チベット佛教の最高指導者ダライ・ラマ14世は昨年、後継者は自分が生きている間に指名するか、いっそ選挙で選ぶことになるかもしれないと語った。本来は死後にその生まれ変わりと認定された者が後継者となるべきところだが、それを中国政府に選ばれてしまうのでは、チベット人の支持は得られないと懸念したからだ。
だが、中国政府は例によってダライ・ラマの考えに猛反発している。
チベット自治区トップの張共産党委書記は、ダライ・ラマに輪廻転生を廃止する権利はないと語り、チベット対する強硬姿勢を改めて鮮明にした。「そんなことは許されない。不可能だと思う」と、北京で開会中の全国人民代表大会の傍らで張は語った。

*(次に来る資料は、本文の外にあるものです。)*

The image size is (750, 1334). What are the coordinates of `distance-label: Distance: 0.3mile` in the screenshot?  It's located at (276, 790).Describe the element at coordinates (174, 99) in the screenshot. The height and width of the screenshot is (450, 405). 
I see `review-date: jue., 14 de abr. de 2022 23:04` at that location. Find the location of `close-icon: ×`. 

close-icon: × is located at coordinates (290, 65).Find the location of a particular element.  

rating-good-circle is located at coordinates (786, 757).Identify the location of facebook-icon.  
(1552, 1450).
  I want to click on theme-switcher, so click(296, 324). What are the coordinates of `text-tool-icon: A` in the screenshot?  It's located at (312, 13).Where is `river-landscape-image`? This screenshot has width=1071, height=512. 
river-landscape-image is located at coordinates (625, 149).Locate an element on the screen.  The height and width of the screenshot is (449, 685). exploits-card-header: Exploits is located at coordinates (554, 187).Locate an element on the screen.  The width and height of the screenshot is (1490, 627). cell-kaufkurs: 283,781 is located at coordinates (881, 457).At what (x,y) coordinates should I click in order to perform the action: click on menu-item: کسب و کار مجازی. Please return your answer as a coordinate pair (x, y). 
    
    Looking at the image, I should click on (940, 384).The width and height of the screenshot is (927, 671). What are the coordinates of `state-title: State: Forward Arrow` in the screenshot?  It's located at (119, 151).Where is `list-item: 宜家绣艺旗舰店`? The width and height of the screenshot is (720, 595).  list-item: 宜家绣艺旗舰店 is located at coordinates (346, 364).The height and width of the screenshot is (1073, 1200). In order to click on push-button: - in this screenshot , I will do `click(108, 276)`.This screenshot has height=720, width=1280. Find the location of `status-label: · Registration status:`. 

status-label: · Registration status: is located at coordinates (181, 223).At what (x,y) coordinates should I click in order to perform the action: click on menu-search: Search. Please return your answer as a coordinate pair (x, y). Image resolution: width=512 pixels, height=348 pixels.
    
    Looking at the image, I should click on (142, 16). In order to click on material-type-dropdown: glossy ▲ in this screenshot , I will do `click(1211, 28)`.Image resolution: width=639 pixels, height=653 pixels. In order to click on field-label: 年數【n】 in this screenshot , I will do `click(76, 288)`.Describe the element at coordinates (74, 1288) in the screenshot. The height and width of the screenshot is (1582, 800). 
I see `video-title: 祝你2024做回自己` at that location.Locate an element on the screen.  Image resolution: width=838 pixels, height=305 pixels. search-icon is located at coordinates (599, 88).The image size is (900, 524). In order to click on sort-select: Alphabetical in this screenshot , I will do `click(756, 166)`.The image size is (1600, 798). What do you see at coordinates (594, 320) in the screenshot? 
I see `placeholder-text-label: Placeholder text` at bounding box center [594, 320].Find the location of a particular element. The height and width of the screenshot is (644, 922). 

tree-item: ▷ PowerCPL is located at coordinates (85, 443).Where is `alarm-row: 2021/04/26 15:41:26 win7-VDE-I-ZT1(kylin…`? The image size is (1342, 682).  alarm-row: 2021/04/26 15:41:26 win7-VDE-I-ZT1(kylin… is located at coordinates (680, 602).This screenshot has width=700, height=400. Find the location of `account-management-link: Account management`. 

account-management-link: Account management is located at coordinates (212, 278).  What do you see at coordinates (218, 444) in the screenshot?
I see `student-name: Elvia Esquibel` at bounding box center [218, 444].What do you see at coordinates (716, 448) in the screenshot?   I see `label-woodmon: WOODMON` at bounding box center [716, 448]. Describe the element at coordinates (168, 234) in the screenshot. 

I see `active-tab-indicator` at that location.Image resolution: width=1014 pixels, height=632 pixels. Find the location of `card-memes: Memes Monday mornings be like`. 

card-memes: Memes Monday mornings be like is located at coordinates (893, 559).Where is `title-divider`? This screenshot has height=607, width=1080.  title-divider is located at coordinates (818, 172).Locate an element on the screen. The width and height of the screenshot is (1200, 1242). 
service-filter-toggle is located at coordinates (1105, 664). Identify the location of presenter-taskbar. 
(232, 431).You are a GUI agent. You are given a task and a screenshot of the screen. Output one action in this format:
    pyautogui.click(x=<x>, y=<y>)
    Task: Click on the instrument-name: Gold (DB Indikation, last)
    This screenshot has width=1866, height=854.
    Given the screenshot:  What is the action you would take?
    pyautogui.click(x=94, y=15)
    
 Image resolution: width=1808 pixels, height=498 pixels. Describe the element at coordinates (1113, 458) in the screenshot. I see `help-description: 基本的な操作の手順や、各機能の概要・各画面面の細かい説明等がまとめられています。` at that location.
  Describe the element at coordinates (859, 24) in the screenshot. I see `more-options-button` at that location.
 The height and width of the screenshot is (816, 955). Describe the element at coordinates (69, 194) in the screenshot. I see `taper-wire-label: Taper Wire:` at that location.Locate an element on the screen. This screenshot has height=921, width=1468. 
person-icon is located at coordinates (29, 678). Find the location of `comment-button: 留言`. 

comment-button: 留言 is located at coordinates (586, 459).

「われわれはチベット佛教の歴史的慣例と宗教儀式を尊重しなければならない」、「輪廻転生を失くすなど、人が決められることではない」と・・・。
後継者選びには活佛転生制度というのがあり、高僧が遺言で指定した地方に、49日間以内に誕生した乳児の中から、神畏の備わっている者=転生霊童を選び、転生者とするものである。
活佛とはダライ・ラマとパンチェン・ラマのことでその選びには次の4つのチェックによる。
1 先代ラマの遺体の観察
2 聖なる湖(中央チベットのラモイラツォ湖)の湖面の観察
3 神託・占い
4 本人に対するテスト
その前提として輪廻転生という考え方があるのだが、ダライ・ラマがその転生を重要視しない発言は大きいように思う。多分転生を自覚していない感覚があるのだろう。
一個体が個体性を維持しながら生まれ変わるはずもないのだから、全うな発言だと思うのだが、唯物論の共産主義者が輪廻転生をいうのはチベット人なるがゆえか。